Unexpected files showing up with tar on OS X 10.6.4

Solution 1:

They're resource forks. The Mac's filesystem supports multiple forks, and some Mac files have two, a data fork and a resource fork. Most file systems don't support multiple forks, so tools will split the resource fork into a separate file prefixed with ._.

Solution 2:

I think you'll find that those files (or directories) came packaged within the .tar.gz file. Not normal, but any file can go into a tar.

Solution 3:

Behaviour

For the sake of clarity about the issue, the following MWE illustrates what is happening:

cas$ tar --version
bsdtar 2.6.2 - libarchive 2.6.2
cas$ mkdir o
cas$ touch o/a o/b
cas$ tar cv o > /dev/null
a ./._o
a o
a o/._a
a o/a
a o/._b
a o/b

So each file and directory has a ._ file added to the tar file in the same directory, as mipadi said. This tar, let's call it mactar, avoids collisions by ignoring files beginning ._ in the input, e.g, with:

mkdir p && touch p/._a p/._b
cas$ tar cv p p/._b > /dev/null
a ./._p
a p

the existence of the p/._a file is simply ignored by tar, and so is the p/._b file, even though that is explicitly included in the CLI invocation. Thus, no collisions can occur.

Controlling tar

If you have a Unix background, you likely are unhappy about this behaviour.

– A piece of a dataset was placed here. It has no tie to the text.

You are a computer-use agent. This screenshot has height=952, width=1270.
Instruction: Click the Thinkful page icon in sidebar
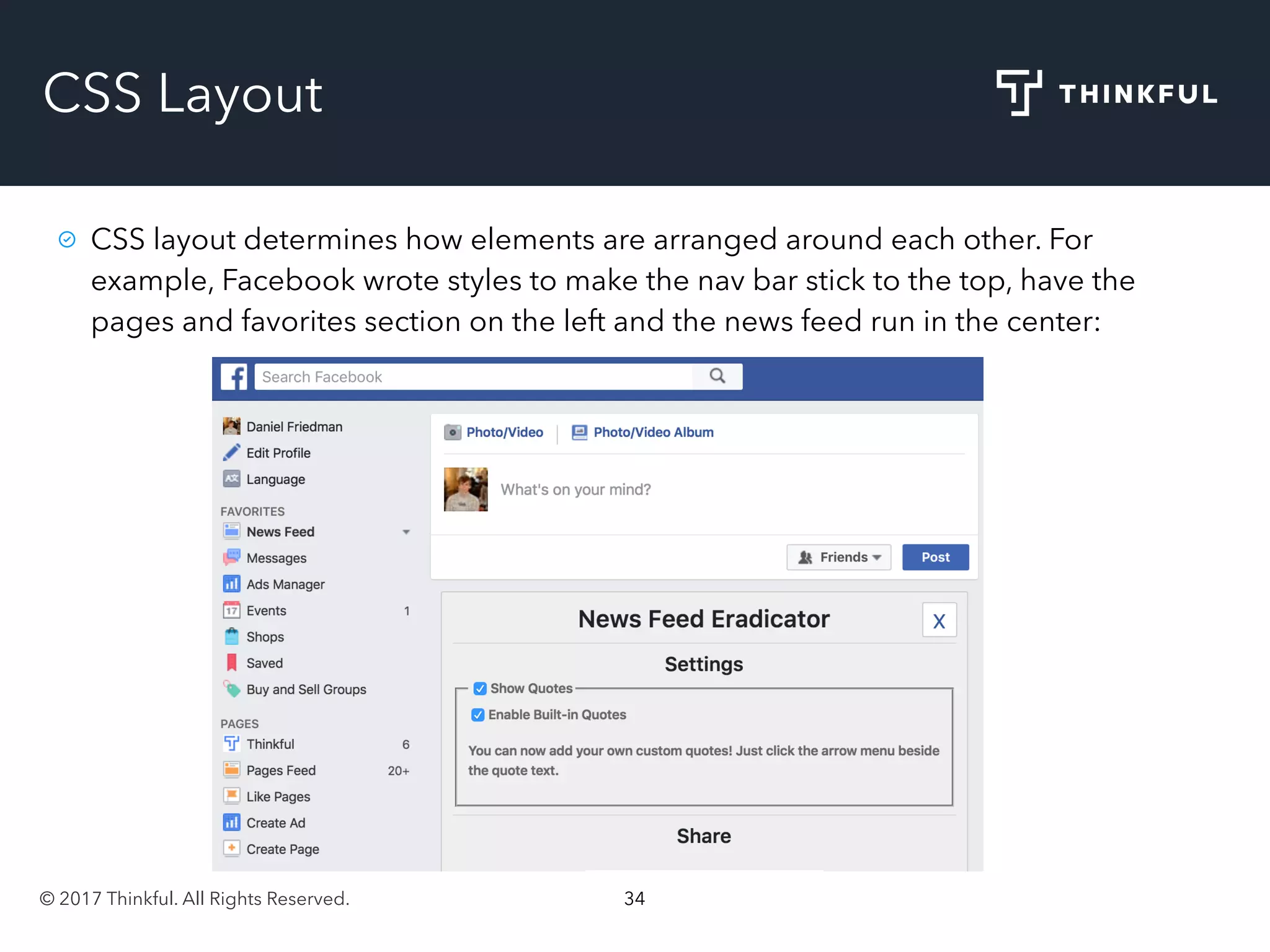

The mactar lacks the expected documentation: the man page is for the regular Free BSD tar and does not mention this idiosyncrasy.

However, the generation of the files for the meta forks can be disabled by setting an environment variable, so: export COPYFILE_DISABLE=true.

History

I'm not quite clear on the timing, but OSX began with the regular Free BSD tar, then Apple circulated an additional utility, tar_hfs that was the ancestor of mactar, and then, I think with Leopard, changed /usr/bin/tar to be mactar.